Александр поспешил к себе, чтобы если уж беседовать с представителями железнодорожной власти, то не в одиночку. Билет от Ганновера до Ольденбурга был куплен еще в Москве, и он не знал, какие вопросы могут возникнуть у контролеров в связи с этим.
Вопросов никаких не было. Даже не взглянув на Александра, контролер прощелкнул на билете дату проезда и занялся другими пассажирами.
Когда контролеры ушли, пьяненький господин достал еще одну бутылку вина, отпил из горлышка, уже никому больше не предлагая, и принялся рассказывать что-то недорассказанное о себе. Обращался он к женщине, сидевшей рядом, говорил, мешая немецкие и польские слова, и Александр понимал только общий смысл. Человеку этому было восемь лет, когда убили на войне его отца. Господин вскакивал с места показывал, как русские стреляли из автомата и как пуля попала отцу прямо в лоб. Заканчивал, отпивал глоток из бутылки и начинал рассказывать то же самое сначала. Женщина внимательно слушала, скороговоркой вставляя что-то свое. Поляк, сидевший напротив, откровенно дремал. Александра тоже тянуло в дремоту, но он боролся с ней, все ждал, когда немец накалит себя рассказом и начнет приставать к нему, русскому.

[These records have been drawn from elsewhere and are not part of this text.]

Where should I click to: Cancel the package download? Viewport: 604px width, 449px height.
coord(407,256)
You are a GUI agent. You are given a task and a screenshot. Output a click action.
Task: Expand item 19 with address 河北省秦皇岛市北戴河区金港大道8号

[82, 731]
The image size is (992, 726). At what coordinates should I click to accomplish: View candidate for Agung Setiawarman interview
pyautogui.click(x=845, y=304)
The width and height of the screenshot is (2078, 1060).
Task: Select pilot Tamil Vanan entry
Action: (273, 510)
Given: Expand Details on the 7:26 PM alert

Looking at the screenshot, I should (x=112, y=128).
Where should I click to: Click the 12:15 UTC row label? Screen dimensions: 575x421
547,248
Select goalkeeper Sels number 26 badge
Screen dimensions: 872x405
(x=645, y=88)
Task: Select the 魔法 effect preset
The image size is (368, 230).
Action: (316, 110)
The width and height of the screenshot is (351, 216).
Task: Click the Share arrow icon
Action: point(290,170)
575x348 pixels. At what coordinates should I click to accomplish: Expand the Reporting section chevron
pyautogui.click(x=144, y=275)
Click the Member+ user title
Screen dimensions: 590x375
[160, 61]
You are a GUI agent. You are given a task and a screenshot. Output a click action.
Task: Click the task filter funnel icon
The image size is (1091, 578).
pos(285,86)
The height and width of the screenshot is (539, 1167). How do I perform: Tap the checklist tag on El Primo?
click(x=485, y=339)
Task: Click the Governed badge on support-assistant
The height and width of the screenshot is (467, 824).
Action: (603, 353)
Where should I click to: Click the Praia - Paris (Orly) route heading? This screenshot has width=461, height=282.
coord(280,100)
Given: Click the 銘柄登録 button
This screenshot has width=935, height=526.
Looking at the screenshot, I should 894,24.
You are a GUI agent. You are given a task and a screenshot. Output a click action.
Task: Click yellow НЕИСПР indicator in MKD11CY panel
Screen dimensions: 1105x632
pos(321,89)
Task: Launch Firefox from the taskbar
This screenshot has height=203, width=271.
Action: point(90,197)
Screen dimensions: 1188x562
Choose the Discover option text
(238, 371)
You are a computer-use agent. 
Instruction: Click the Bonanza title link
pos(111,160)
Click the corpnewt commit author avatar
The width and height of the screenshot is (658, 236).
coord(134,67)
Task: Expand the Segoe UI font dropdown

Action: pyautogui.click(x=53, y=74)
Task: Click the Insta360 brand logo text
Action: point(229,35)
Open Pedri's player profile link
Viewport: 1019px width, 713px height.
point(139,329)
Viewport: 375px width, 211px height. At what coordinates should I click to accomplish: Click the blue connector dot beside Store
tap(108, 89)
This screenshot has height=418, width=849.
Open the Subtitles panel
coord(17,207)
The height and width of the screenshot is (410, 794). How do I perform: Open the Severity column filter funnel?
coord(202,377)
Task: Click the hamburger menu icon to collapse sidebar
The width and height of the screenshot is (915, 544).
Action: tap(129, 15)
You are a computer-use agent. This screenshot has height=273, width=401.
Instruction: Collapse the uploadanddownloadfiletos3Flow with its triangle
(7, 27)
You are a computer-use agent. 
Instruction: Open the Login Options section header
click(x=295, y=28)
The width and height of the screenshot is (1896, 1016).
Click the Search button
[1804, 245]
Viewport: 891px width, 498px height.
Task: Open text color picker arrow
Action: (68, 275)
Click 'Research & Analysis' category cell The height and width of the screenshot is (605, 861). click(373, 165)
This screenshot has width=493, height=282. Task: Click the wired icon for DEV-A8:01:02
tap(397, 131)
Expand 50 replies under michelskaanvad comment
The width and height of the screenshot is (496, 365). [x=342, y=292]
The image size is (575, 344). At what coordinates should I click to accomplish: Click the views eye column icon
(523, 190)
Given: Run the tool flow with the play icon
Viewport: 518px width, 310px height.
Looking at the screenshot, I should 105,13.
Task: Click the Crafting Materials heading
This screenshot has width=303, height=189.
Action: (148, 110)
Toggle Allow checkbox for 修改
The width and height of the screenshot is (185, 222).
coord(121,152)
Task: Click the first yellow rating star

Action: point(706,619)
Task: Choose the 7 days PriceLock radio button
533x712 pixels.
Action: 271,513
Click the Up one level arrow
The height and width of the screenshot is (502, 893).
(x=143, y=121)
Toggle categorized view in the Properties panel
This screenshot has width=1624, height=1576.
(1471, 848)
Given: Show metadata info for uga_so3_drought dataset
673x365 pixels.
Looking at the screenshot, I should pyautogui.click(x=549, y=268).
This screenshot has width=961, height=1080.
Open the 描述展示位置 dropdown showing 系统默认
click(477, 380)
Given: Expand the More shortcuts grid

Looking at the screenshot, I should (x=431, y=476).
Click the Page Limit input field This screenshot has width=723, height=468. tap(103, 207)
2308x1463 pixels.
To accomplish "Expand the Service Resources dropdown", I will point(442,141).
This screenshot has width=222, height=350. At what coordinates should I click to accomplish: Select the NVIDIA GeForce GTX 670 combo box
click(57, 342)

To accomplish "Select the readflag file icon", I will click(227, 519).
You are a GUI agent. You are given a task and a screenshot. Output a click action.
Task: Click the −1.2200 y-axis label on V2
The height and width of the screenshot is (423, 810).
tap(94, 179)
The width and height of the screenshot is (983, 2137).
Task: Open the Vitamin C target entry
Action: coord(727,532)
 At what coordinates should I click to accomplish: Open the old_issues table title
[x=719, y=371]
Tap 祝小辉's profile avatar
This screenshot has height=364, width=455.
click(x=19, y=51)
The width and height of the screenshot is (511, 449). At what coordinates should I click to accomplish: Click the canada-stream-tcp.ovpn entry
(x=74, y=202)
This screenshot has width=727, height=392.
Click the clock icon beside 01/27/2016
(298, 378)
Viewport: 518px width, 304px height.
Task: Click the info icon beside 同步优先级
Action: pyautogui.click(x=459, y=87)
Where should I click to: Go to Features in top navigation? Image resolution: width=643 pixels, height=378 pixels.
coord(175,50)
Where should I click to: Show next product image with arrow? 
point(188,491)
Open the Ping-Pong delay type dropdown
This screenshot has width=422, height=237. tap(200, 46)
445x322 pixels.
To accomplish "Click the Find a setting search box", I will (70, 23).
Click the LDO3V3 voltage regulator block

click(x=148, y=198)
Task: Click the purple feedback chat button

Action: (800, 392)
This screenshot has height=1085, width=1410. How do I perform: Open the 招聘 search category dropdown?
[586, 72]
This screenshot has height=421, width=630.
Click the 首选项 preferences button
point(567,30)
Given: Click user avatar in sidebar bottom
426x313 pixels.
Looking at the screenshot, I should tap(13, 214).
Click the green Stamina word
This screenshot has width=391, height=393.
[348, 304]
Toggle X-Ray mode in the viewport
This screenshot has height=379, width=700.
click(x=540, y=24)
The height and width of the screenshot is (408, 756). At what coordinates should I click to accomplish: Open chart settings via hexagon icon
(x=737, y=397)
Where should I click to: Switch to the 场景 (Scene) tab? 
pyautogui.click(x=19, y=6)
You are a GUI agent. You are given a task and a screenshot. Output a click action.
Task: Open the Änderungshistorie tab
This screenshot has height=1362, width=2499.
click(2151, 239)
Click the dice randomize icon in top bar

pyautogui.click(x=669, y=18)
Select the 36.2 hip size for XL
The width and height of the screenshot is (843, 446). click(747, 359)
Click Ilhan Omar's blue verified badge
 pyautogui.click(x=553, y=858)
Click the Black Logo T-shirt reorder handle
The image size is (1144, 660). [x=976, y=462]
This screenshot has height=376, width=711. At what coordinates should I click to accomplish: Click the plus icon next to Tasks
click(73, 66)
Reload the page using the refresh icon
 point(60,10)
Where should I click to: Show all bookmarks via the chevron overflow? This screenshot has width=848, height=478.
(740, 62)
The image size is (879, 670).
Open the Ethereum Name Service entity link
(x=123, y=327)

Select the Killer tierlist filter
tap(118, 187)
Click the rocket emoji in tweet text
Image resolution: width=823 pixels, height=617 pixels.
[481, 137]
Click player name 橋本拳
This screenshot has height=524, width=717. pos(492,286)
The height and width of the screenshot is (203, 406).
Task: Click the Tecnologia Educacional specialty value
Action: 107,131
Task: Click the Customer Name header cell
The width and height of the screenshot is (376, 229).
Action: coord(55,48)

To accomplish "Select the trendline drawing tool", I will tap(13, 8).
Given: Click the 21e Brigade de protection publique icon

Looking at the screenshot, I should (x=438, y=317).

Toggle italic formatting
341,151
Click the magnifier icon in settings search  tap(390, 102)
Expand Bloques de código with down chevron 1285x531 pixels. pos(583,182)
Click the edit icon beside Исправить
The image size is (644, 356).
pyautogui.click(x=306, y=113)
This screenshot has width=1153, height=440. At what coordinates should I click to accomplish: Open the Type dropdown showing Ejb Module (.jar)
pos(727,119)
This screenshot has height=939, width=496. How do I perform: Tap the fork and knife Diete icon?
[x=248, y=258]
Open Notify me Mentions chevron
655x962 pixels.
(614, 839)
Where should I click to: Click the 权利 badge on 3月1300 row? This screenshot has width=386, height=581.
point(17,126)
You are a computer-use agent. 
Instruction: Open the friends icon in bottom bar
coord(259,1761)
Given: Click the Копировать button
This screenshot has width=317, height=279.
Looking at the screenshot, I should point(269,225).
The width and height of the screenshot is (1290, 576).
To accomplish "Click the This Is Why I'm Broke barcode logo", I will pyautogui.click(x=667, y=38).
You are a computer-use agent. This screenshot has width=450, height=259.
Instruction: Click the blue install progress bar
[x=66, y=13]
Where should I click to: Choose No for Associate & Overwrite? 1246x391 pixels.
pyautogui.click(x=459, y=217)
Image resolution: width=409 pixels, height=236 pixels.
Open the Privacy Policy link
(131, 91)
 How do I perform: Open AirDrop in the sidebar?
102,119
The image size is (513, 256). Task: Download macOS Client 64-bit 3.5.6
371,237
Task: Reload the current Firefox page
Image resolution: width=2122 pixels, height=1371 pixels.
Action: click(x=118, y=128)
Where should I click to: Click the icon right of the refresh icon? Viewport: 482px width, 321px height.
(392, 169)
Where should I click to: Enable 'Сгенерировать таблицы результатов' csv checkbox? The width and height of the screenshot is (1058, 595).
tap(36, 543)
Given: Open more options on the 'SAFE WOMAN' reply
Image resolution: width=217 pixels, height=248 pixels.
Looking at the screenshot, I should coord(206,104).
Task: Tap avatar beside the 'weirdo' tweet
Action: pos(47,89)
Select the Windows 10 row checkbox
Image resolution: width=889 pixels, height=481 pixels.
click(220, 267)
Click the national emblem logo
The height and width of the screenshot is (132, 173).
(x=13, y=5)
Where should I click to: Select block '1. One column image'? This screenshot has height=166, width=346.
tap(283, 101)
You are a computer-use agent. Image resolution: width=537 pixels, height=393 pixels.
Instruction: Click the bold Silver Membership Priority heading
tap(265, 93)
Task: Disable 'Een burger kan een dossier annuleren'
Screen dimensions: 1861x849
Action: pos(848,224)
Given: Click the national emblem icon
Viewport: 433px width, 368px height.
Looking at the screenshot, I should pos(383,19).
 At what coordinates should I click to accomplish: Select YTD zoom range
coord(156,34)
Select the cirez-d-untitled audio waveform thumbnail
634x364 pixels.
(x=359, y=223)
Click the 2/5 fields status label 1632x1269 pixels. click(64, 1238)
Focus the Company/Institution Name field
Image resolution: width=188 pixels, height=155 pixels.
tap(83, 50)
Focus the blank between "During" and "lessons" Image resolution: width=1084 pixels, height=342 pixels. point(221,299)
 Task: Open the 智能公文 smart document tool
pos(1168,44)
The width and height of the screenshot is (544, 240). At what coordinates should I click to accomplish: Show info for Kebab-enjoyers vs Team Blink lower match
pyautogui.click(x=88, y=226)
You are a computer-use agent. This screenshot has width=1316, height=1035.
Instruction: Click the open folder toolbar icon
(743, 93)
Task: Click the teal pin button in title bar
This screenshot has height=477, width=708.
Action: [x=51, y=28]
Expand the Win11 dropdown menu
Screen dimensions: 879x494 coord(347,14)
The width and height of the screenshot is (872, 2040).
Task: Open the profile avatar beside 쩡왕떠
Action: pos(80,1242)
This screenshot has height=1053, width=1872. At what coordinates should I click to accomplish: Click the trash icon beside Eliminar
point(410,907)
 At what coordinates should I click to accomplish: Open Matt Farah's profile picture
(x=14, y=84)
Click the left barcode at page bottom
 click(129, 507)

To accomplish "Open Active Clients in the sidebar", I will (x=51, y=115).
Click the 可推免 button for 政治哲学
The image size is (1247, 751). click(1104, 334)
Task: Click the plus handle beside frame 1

Он так и задремал, не дождавшись вопросов. Очнулся от шума в купе. Поезд стоял. Соседи собирали вещи.
— Бремен, — сказал поляк. — Нам сходить.
Он остался один во всем вагоне. Сидел тихо, забившись в угол, смотрел в окно на россыпи огней просыпающегося города, на темные провалы все еще не отступившей ночи, на освещенные пятна чужой земли, белесой, тронутой изморозью. Сидел и боялся задремать, проспать Ольденбург. Знал уже, что поезда стоят тут одну-две минуты и, если заранее не подтащить вещи к выходу, то можно и не успеть выйти.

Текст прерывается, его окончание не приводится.